Despite USS John F. Kennedy being the second Gerald R. Ford-class carrier, it has differences from the class's first ship and will receive full functionality built into the design.
Particularly, this carrier should receive new Raytheon AN/SPY-6(V)3 Enterprise Air Surveillance Radar (EASR) instead of AN/SPY-3 and AN/SPY-4 pair like on USS Gerald R. Ford (CVN 78).

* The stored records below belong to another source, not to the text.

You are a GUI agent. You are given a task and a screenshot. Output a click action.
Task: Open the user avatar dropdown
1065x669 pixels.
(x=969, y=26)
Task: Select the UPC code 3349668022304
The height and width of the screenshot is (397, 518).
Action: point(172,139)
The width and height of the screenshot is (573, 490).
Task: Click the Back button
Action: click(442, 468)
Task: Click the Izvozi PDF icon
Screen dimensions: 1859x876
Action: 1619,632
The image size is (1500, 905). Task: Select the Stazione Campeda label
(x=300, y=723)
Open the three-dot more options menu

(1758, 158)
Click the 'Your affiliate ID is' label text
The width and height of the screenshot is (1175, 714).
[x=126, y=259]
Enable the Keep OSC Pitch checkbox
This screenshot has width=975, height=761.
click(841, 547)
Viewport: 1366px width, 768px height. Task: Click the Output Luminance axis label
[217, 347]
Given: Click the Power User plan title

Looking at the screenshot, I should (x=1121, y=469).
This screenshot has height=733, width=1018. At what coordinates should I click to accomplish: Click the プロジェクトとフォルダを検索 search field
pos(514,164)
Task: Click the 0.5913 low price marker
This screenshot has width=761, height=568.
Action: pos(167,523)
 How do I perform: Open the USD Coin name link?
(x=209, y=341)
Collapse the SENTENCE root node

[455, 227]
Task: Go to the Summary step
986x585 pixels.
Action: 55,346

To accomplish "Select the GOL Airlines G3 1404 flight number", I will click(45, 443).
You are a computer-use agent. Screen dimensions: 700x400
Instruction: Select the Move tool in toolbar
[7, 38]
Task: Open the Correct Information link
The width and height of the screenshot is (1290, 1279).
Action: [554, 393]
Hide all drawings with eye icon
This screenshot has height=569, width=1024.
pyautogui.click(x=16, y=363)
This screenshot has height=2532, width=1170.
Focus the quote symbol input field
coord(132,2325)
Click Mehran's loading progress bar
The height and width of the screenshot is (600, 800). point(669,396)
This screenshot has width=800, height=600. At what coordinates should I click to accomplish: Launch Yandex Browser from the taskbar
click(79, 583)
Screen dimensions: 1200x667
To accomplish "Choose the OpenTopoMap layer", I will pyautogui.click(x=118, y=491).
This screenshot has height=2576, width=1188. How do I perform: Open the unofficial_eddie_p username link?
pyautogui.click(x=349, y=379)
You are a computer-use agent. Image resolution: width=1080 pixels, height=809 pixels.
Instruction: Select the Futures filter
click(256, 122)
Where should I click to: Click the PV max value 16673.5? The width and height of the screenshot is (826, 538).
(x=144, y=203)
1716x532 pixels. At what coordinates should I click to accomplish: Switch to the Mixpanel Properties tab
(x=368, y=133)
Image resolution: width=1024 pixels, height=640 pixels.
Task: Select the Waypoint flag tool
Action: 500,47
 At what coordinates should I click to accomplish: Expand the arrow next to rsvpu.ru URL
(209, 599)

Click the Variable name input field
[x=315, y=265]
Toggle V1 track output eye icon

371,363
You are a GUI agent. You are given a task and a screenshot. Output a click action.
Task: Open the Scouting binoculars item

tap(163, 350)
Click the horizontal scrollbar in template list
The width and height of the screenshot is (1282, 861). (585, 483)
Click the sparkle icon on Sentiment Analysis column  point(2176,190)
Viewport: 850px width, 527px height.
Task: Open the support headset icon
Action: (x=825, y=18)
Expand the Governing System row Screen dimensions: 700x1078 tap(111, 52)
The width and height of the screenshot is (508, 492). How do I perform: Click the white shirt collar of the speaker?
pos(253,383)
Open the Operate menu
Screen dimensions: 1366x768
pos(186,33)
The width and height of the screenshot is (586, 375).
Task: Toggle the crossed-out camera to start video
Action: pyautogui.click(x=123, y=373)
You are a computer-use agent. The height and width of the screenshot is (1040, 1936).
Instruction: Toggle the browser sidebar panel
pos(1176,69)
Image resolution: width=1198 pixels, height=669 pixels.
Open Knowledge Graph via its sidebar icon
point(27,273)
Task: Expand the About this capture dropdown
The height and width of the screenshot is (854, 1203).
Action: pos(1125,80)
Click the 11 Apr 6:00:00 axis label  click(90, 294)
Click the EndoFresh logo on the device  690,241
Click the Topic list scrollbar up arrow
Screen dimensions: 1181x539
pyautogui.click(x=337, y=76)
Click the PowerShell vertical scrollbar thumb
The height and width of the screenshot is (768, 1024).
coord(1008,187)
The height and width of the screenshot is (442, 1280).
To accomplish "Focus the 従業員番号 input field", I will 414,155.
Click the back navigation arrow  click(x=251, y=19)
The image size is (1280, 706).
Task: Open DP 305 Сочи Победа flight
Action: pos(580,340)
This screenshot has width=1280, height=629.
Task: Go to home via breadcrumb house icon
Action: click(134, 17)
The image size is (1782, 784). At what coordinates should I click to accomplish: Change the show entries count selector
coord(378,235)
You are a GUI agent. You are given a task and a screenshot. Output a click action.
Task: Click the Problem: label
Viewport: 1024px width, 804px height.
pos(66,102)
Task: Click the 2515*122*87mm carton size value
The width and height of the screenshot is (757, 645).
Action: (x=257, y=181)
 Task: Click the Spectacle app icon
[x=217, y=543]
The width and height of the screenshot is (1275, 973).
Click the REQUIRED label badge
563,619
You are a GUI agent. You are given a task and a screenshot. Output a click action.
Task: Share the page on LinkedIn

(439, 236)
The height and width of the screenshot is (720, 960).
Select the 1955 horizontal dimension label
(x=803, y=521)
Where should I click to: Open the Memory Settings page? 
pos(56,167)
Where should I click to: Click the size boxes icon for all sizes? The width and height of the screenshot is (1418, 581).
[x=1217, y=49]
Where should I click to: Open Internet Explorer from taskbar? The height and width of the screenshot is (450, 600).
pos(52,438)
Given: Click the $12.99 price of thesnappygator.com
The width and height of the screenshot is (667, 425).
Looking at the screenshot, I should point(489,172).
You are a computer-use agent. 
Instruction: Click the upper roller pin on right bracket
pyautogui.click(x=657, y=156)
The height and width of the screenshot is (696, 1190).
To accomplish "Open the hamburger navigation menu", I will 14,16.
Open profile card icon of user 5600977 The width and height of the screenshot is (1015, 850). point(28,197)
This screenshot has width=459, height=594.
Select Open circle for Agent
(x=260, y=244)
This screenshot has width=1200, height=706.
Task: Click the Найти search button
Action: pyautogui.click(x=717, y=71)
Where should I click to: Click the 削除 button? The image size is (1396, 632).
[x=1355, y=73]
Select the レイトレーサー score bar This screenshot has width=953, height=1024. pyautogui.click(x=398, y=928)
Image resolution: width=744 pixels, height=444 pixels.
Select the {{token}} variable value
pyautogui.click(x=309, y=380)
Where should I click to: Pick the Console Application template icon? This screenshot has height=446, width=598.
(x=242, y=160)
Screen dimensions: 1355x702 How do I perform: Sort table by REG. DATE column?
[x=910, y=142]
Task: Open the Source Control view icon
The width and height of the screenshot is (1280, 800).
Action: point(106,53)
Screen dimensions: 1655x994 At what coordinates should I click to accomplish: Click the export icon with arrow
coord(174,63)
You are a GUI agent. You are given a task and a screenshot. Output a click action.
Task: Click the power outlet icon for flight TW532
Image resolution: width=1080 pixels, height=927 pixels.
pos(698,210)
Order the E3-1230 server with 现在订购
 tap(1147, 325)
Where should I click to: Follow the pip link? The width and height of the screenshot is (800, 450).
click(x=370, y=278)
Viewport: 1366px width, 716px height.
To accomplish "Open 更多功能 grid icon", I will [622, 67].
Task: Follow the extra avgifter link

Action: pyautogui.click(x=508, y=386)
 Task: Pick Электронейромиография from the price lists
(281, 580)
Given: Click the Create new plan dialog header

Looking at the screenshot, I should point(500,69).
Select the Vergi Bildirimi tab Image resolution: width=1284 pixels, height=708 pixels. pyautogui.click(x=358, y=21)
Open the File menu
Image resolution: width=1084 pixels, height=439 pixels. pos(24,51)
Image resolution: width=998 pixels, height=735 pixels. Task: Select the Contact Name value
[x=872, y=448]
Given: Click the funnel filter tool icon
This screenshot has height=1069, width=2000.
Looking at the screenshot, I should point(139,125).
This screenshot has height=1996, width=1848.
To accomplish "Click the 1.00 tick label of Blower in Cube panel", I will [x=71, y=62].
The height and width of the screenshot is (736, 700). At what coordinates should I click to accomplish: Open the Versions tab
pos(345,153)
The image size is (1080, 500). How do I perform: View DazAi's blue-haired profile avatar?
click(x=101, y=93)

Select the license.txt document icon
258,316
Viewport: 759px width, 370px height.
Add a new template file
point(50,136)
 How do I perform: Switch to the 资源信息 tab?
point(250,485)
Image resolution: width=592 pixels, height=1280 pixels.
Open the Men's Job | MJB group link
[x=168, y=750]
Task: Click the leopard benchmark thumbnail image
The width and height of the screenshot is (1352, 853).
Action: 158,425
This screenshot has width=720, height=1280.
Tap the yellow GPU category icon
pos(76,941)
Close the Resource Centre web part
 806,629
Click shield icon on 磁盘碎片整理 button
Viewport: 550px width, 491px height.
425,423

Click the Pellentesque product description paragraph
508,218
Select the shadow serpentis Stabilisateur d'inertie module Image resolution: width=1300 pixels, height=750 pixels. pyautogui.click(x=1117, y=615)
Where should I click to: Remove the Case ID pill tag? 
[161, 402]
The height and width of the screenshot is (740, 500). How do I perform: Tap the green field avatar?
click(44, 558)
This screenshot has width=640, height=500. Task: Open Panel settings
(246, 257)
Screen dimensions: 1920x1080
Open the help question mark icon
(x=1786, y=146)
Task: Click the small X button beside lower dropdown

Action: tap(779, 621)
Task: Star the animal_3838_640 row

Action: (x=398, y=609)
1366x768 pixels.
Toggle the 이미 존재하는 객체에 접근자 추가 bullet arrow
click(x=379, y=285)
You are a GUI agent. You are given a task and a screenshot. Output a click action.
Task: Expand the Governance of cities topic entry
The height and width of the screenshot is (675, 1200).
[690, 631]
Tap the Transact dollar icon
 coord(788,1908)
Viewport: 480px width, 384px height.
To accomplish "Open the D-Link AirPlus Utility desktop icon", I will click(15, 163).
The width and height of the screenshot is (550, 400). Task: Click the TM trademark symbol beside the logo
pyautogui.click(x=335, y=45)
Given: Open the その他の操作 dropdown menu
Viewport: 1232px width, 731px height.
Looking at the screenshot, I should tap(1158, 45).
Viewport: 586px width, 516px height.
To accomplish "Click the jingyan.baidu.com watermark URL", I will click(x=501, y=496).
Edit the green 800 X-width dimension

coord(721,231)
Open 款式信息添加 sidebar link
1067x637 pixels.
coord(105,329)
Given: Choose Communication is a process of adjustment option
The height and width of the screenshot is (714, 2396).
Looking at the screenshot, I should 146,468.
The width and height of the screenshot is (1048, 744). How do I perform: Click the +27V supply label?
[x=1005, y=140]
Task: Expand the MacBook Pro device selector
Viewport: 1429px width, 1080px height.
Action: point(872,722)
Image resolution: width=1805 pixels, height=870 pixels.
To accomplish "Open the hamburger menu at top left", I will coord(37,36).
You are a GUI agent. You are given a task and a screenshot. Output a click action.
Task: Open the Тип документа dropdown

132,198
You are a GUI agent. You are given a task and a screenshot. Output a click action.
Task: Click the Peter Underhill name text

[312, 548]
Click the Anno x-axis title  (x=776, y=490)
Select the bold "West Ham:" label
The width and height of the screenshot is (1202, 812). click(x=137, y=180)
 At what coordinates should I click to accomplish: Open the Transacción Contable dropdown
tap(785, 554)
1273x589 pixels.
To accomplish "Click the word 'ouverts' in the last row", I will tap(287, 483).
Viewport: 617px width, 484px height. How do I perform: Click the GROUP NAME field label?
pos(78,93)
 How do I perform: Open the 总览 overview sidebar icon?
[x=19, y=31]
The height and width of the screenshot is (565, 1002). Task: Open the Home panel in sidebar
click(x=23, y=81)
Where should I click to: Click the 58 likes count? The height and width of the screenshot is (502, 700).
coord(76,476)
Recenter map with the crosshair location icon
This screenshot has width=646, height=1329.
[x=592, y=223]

Also immediately operate F-35Cs, as the class’s first representative still carries F/A-18E/Fs despite being the newest carrier in U.S. Navy composition and equipped with newest electromagnetic catapult.
The class's second representative should also receive new aircraft arresting system and weapons elevators, whose certification should occur precisely on USS John F. Kennedy.

And if USS Gerald R. Ford will only subsequently receive these capabilities, USS John F. Kennedy will have them immediately which is connected to the two-year ship delivery delay. Because according to previous plan, carrier commissioning should have occurred in July 2025 under conditions of subsequent refinement, but later U.S. Congress decided to receive full functionality immediately.
In everything else, the Ford-class carriers' second representative is identical to the first. It has analogous length of 337 meters and displacement over 100,000 tons. Ship power plant two A1B reactors with estimated power of 700 MW.
Air wing size designed for 80-90 aircraft. Overall, six USS Gerald R. Ford-class carriers are planned for construction.